Lung Transplant Pathology: Antibody Mediated Rejection - AMR

Lung biopsy - Histology

Interpretation of post-transplant related (lung) complications is mainly and initially done on hematoxylin and eosin stained slides. In the revised ISHLT Working Formulation for lung rejection, AMR was recognized as an important clinical entity (1). The Pathology Council of the ISHLT has recently proposed a summary statement on the pathology of AMR after lung transplantation. The main histopathological findings are reported in the Table 2 of the consensus statement. The list of histopathologic patterns associated with AMR is sufficiently broad to suggest that unless the lung biopsy is normal, then AMR should be considered. Capillary inflammation, acute lung injury with endothelial swelling and fibrin leakage (in severe cases) and endothelitis have been reported significantly correlated with DSA positive AMR (Figure 1) (2,3). The AMR web tutorial working group, during work meeting, confirmed the frequent occurrence of capillaritis and other lung injury together with new some aspects (broading alveolar septa with mononuclear infiltration) (Figure 2) that must be confirmed revising other cases during our multidisciplinary work meetings.
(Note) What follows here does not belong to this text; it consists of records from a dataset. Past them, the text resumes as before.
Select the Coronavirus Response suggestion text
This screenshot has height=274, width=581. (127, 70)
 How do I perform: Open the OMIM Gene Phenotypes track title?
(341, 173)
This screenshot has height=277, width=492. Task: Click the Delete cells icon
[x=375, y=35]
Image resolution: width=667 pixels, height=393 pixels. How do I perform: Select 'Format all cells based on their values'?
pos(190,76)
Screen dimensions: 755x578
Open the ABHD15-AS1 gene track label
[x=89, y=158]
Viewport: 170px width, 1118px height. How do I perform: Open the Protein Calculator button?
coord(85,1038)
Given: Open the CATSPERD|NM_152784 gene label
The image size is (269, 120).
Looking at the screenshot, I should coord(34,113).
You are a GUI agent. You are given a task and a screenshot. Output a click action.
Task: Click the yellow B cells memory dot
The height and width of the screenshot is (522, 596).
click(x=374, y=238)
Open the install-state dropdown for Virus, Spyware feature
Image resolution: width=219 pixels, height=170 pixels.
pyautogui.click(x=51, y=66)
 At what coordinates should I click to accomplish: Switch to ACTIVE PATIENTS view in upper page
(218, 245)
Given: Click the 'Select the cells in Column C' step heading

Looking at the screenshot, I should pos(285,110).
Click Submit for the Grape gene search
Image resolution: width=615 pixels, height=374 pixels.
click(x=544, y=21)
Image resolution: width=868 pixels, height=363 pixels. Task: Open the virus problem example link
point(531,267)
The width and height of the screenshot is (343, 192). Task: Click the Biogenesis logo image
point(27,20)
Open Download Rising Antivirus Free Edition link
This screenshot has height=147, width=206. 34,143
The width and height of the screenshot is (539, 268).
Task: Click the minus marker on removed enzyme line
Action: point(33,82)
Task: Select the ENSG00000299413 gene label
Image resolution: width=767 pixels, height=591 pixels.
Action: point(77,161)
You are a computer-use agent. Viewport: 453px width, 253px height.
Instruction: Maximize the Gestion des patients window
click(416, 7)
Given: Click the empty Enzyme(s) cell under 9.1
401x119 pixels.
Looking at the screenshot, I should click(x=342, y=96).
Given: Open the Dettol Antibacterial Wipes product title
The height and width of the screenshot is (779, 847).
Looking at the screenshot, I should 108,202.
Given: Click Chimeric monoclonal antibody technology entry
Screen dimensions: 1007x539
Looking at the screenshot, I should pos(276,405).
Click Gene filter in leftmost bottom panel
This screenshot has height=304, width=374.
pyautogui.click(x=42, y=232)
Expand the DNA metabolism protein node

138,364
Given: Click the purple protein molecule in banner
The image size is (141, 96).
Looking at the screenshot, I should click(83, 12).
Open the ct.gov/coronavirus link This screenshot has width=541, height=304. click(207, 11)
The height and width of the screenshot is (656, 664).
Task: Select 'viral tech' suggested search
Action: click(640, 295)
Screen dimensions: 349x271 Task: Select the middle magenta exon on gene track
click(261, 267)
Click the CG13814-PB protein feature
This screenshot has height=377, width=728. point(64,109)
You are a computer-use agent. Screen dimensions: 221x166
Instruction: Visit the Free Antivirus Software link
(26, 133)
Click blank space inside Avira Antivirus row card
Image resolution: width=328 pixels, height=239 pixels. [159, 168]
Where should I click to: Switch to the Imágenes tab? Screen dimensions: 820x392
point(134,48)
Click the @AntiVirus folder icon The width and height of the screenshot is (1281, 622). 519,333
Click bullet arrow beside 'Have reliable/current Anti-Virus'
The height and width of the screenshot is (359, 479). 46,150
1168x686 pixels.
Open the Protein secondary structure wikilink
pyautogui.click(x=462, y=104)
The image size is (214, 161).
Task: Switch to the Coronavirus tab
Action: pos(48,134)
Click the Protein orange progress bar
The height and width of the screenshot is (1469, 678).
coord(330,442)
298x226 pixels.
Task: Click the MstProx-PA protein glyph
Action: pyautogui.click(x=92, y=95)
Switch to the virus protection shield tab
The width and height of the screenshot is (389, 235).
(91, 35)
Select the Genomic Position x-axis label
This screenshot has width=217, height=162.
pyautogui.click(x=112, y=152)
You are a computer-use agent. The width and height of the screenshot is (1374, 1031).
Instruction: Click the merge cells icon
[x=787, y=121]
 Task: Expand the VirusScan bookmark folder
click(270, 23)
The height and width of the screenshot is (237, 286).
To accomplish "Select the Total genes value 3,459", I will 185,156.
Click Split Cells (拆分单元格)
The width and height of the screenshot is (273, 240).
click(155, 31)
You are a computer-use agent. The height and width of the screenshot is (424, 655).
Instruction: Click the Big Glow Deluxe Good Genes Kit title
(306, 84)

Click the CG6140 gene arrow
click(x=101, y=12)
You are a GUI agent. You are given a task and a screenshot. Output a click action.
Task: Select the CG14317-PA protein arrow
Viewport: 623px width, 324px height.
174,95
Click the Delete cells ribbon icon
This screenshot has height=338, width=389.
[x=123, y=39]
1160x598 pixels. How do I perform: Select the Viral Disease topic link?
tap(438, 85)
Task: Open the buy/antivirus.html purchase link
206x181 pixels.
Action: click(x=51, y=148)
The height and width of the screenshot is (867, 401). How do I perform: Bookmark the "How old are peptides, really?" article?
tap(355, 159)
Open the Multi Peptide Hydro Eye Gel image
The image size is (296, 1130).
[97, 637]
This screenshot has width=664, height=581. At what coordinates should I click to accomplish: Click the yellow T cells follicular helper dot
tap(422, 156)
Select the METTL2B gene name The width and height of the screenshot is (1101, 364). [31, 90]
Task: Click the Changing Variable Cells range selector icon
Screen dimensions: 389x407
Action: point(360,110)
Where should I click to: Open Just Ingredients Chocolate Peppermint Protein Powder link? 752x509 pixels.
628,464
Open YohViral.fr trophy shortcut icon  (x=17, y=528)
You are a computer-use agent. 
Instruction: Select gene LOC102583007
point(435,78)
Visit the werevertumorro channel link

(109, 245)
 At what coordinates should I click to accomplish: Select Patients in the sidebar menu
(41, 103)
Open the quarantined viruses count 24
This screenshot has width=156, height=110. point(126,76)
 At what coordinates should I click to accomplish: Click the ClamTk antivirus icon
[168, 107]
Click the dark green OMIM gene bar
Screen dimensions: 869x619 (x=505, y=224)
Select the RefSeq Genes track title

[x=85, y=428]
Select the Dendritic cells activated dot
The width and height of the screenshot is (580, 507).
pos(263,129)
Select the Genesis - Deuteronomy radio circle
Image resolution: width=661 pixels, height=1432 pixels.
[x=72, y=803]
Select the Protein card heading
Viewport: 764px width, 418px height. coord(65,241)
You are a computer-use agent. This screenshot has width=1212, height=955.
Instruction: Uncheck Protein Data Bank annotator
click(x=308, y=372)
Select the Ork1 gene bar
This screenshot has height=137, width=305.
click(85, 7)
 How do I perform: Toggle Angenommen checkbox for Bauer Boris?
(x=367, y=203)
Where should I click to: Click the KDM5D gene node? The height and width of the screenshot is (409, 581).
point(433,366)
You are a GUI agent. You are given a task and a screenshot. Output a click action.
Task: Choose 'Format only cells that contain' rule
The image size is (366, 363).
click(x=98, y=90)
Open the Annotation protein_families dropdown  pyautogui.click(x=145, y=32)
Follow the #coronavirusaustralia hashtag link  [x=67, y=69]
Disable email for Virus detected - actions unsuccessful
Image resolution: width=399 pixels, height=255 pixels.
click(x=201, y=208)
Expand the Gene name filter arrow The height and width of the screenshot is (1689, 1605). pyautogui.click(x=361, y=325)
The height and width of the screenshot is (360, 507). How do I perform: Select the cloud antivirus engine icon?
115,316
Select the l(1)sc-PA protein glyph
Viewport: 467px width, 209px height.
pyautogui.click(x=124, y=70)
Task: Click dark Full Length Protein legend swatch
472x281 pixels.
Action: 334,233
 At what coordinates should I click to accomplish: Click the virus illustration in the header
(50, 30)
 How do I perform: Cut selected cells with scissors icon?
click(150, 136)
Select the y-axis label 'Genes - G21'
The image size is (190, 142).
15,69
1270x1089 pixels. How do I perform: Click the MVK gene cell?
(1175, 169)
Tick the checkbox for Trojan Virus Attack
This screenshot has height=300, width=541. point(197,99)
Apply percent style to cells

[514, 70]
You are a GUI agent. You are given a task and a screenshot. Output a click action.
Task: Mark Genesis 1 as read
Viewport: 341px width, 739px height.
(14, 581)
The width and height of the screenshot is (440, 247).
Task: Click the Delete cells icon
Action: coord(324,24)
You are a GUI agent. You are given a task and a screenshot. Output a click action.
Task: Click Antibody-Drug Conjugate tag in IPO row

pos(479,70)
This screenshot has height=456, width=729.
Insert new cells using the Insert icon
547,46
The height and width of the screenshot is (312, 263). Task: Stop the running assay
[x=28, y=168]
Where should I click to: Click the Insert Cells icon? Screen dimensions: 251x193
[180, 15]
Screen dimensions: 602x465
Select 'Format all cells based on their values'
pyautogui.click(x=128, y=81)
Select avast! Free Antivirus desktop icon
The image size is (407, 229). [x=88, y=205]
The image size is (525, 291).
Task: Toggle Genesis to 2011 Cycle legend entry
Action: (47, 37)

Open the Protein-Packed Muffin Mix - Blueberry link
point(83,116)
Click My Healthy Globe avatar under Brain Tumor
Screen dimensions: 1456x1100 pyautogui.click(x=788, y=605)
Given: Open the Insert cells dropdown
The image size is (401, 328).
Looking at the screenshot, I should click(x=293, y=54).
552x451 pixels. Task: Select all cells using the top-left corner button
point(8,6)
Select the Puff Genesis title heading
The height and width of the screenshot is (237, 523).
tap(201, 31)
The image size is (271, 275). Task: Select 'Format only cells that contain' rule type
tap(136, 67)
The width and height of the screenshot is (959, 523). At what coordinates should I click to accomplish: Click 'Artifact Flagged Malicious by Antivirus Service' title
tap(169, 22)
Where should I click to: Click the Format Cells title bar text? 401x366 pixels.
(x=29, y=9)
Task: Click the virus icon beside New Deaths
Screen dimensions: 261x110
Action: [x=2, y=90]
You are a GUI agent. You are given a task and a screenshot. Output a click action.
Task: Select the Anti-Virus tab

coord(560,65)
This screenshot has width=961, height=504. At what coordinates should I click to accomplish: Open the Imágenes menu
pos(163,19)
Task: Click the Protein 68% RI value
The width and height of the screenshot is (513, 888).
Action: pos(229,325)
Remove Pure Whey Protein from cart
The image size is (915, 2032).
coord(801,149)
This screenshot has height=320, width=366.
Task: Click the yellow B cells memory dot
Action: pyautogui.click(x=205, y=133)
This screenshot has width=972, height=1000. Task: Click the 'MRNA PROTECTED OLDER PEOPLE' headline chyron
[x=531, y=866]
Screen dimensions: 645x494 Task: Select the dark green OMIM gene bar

However this histologic picture is not specific; further support can be found by delicate immunohistochemical presence of C4d (see Immunohistochemistry). Considering the broad differential diagnosis, confirmation has to be sought by demonstration of pathological levels of anti-HLA/non anti-HLA antibodies; notably, even when a patient does not show specific symptoms at that time. Pitfalls Recent evidence has highlighted capillary inflammation, acute lung injury and endothelitis as correlated with DSAs and consequently with AMR (3). These lesions however could be detected in many other lung injuries such as ischemia/reperfusion damage, infection, drug toxicity, aspiration pneumonia, severe acute cellular rejection and autoimmune disorders. Thus the above mentioned pathological features may be suggestive of AMR after careful investigation and exclusion of other etiologies. Wim Timens (Pathologist, University of Groningen, NL) References :
1. Stewart S, Fishbein MC, Snell GI, Berry GJ, Boehler A, Burke MM, Glanville A, Gould FK, Magro C, Marboe CC, McNeil KD, Reed EF, Reinsmoen NL, Scott JP, Studer SM, Tazelaar HD, Wallwork JL, Westall G, Zamora MR, Zeevi A, Yousem SA. Revision of the 1996 working formulation for the standardization of nomenclature in the diagnosis of lung rejection. J Heart Lung Transplant 2007; 26:1229-1242.
2. Berry G, Burke M, Andersen C, Angelini A, Bruneval P, Calabrese F, Fishbein MC, Goddard M, Leone O, Maleszewski J, Marboe C, Miller D, Neil D, Padera R, Rass D, Revello M, Rice A, Stewart S, Yousem SA. Pathology of pulmonary antibody-mediated rejection: 2012 update from the Pathology Council of the ISHLT. J Heart Lung Transplant. 2013 Jan;32(1):14-21.
3. Wallace WD, Li N, Andersen CB, Arrossi AV, Askar M, Berry GJ, DeNicola MM, Neil DA, Pavlisko EN, Reed EF, Remmelink M, Sam WS, Weynand B, Zhang JQ, Budev MM, Farver CF. Banff study of pathologic changes in lung allograft biopsy specimens with donor-specific antibodies. J HeartLung Transplant 2016; 35:40-48.